Task brief -> Copy the records from the line that has "This screenshot has height=363, width=600." through the line that has "Action: (x=364, y=93)", and change "layers icon" to "map icon" while leaving everything else the same. Leave the pictures out.

Records shown ->
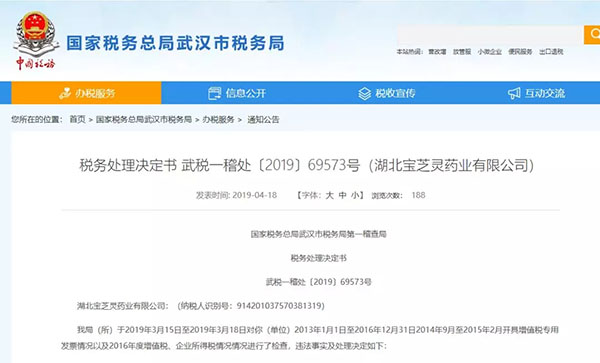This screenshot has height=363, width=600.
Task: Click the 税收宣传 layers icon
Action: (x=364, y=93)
* * *
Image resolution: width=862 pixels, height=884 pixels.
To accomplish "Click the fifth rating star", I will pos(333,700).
--
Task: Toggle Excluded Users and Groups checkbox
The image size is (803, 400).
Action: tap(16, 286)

Full response ->
This screenshot has height=363, width=600.
Task: Click the 税收宣传 map icon
Action: (x=364, y=93)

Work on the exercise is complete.